Pada suatu hari, sultan mengadakan kunjungan kekampung-kampung, Pada saat baginda sampai kekampung lok Gabang, Baginda berkesempatan melihat hasil karya lukisan Muhammad Arsyad yang indah lagi memukau hati itu. justeru Sultan berhajat untuk memelihara dan mendidik Muhammad Arsyad yang tatkala itu baru berusia 7 tahun.

Syeikh Muhammad Arsyad al-Banjari mendapat pendidikan penuh di Istana sehingga usia mencapai 30 tahun. Kemudian beliau dikawinkan dengan seorang perempuan yang soleha bernama Tuan Bajut, Hasil perkawinan beliau memperoleh seorang putri yang diberinama Syarifah.

Beliau telah meneruskan pengembaraan ilmunya ke Mekah selama 30 tahun dan Madinah selama 5 tahun. Segala perbelanjaanya ditanggung oleh sultan.

Sahabatnya yang paling penting yang banyak disebut adalah Syeikh `Abdus Shamad Al-Falimbani, Syeikh Abdur Rahman Al-Mashri Al-Batawi dan Syeikh Abdul Wahhab Bugis (yang kemudian menjadi menantu Syaikh). Guru yang banyak disebut adalah Syeikh Muhammad bin Sulaiman Al-Kurdi, Syeikh `Athaullah dan Syeikh Muhammad bin Abdul Karim As-Sammani Al-Madani. Selama belajar di Mekah Syeikh Arsyad tinggal di sebuah rumah di Samiyah yang dibeli oleh Sultan Banjar. Syeikh Arsyad juga belajar kepada guru-guru Melayu di Arab Saudi, seperti Syeikh Abdur Rahman bin Abdul Mubin Pauh Bok Al-Fathani (Thailand Selatan), Syeikh Muhammad Zain bin Faqih Jalaluddin Aceh dan Syeikh Muhammad `Aqib bin Hasanuddin Al-Falimbani.

Hampir semua ilmu keislaman yang telah dipelajari di Mekah dan Madinah mempunyai sanad atau silsilah hingga ke pengarangnya. Hal ini cukup jelas seperti yang ditulis oleh Syeikh Yasin bin Isa Al-Fadani (Padang, Sumatera Barat) dalam beberapa buah karya beliau. Selain bukti berupa karya-karyanya, juga dapat diambil jasa-jasanya membuka mata rakyat Banjar atau dunia Melayu.

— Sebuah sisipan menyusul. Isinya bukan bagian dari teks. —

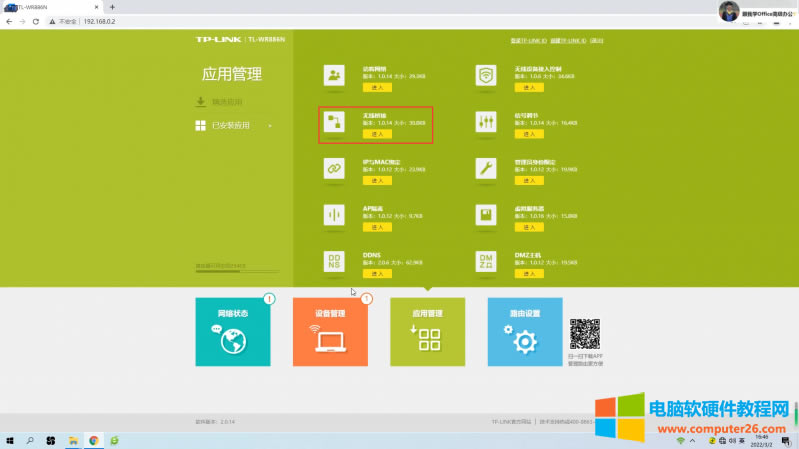Click the IP与MAC绑定 chain-link icon
Viewport: 799px width, 449px height.
[x=334, y=168]
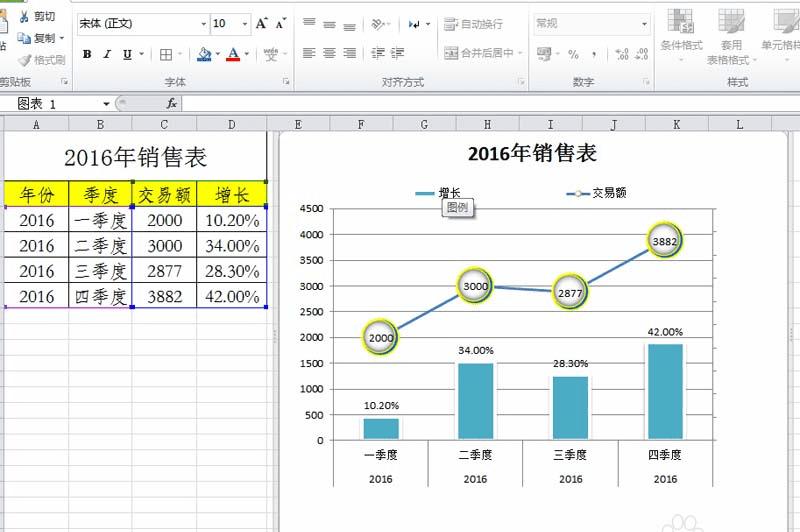800x532 pixels.
Task: Click the center text alignment icon
Action: [330, 53]
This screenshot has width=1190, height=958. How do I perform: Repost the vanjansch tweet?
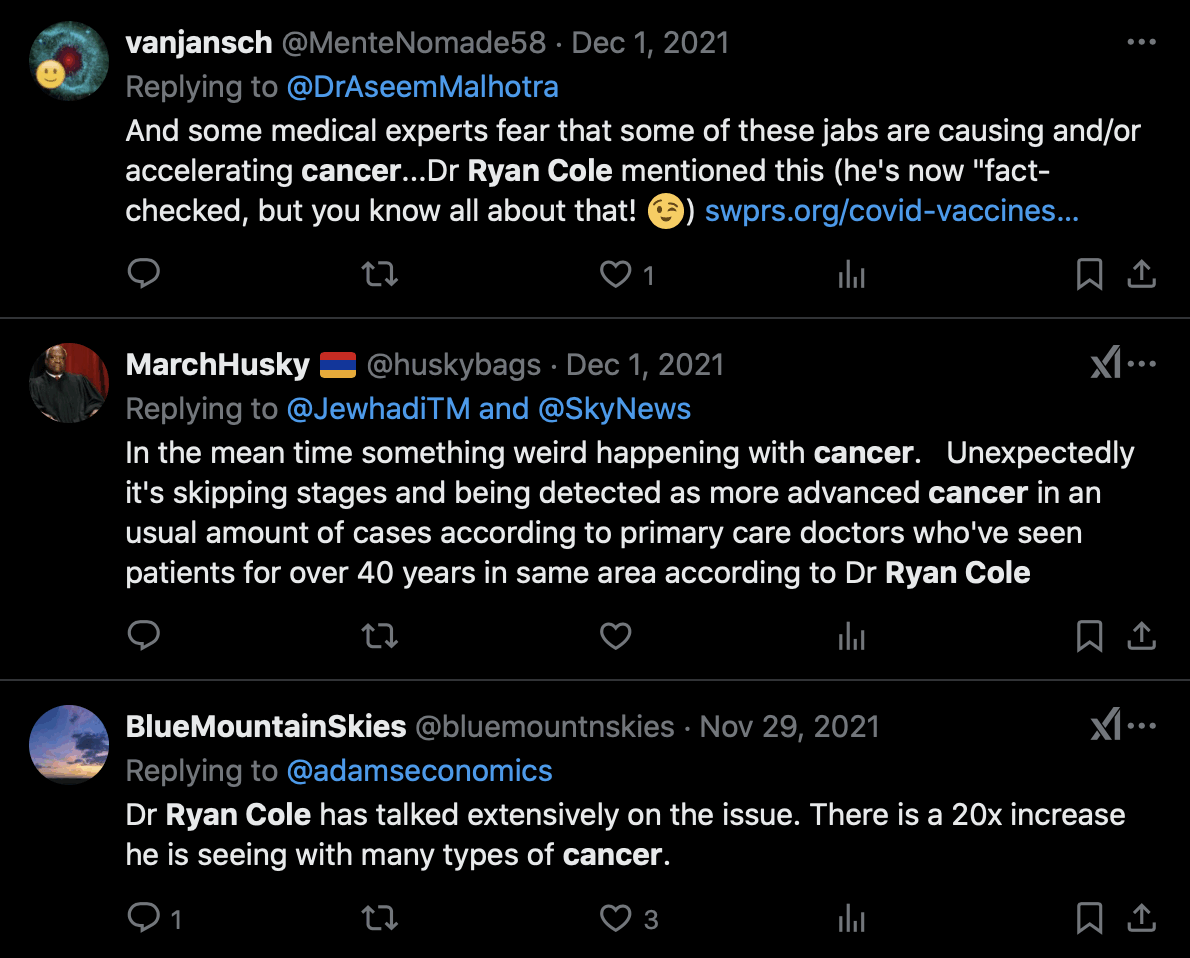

Rekan-rekan Arsyad selama di Mekah kemudian juga menjadi ulama terkenal. Syeikh `Abdus Shamad Al-Falimbani pengarang Sayrus Salaikin, Syeikh `Abdur Rahman Al-Mashri Al-Batawi (akkek Sayid `Utsman bin Yahya, Mufti Betawi yang terkenal), Syeikh Muhammad Nafis bin Idris Al-Banjari, pengarang kitab Ad-Durrun Nafis, Syeikh Muhammad Shalih bin `Umar As-Samarani (Semarang) yang digelar dengan Imam Ghazali Shaghir (Imam Ghazali Kecil), Syeikh `Abdur Rahman bin `Abdullah bin Ahmad At-Tarmasi (Termas, Jawa Timur), Syeikh Haji Zainuddin bin `Abdur Rahim Al-Fathani (Thailand Selatan), dan banyak lagi.